If states are in anarchy with respect to each other, do nuclear weapons function like guns for states? If an armed society is a polite society, is a world of armed states a world largely free of inter-state war? Granted nuclear weapons haven't been ever used against seats of national government, but the prospect has got to scare them.
Why anarchy fails
One thing to consider is that governments can externalize the costs of war (through taxation), so they're more likely to engage in war.
AnalyticalAnarchism.net - The Positive Political Economy of Anarchism
There is a chapter in The Myth of National Defense that uses a game theoretic agument to argue just that. IMO the case is analogous.
Well, the State has an inherent need to expand, else it collapses. Still a world of cheap nukes would make war impossible, hence states would continuously break up and reform. The cheaper the nukes, the most numerous the states. It could be said that, should nuclear secrets be widely available and nuclear reactors cheap, hence making nukes costing about a million dollar apiece, I submit that a return to “city-states” would be inevitable, with the all known implications for prosperity. Perhaps nukes are, after all, the only real hope that minarchy ever had. No wonder the US is ready to loose Afghanistan and Iran in a war against Iran, just to keep them from developing nukes.
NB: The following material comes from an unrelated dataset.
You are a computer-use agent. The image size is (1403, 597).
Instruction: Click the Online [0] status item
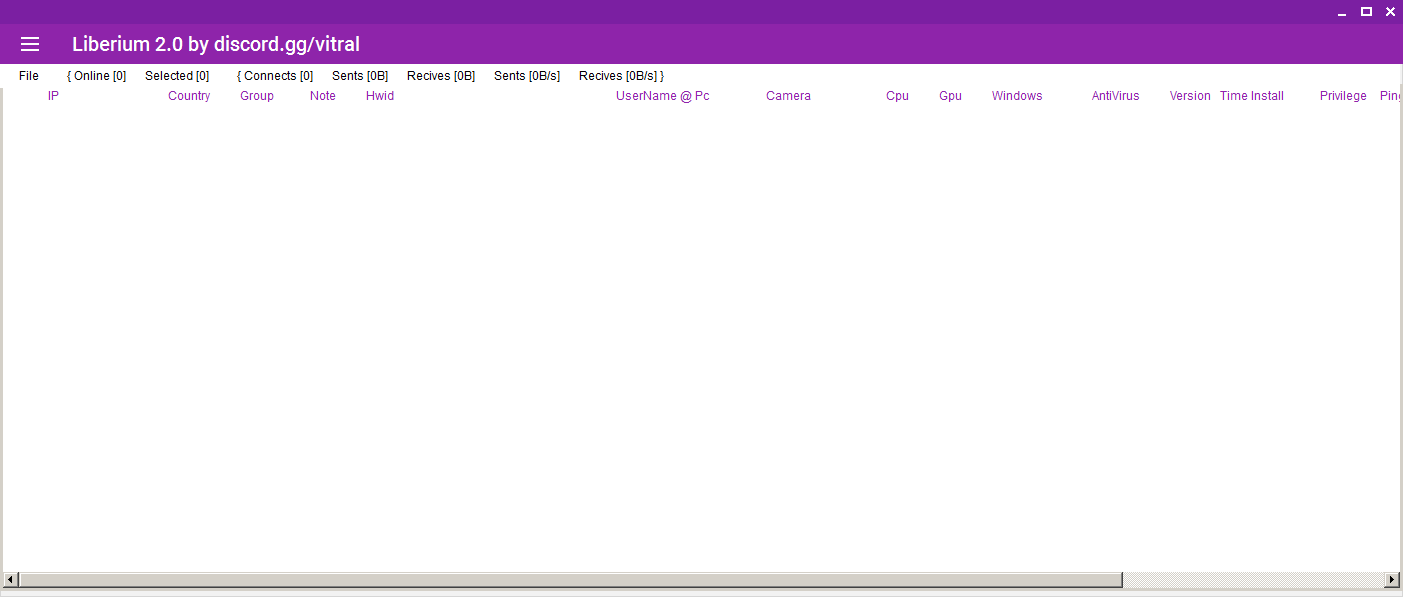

If this is so, it's yet another way that technology seems to be moving toward the dissolution or fragmentation of state power. I'm translating some political negotiations on nuclear disarmament right now, and it seems just by the language they use that nukes are something states take seriously like nothing else. They really treat North Korea with kid gloves. I can see why Iran wants nukes so badly. I can see why all heads of State would want to have them, or at least give the illusion of having them.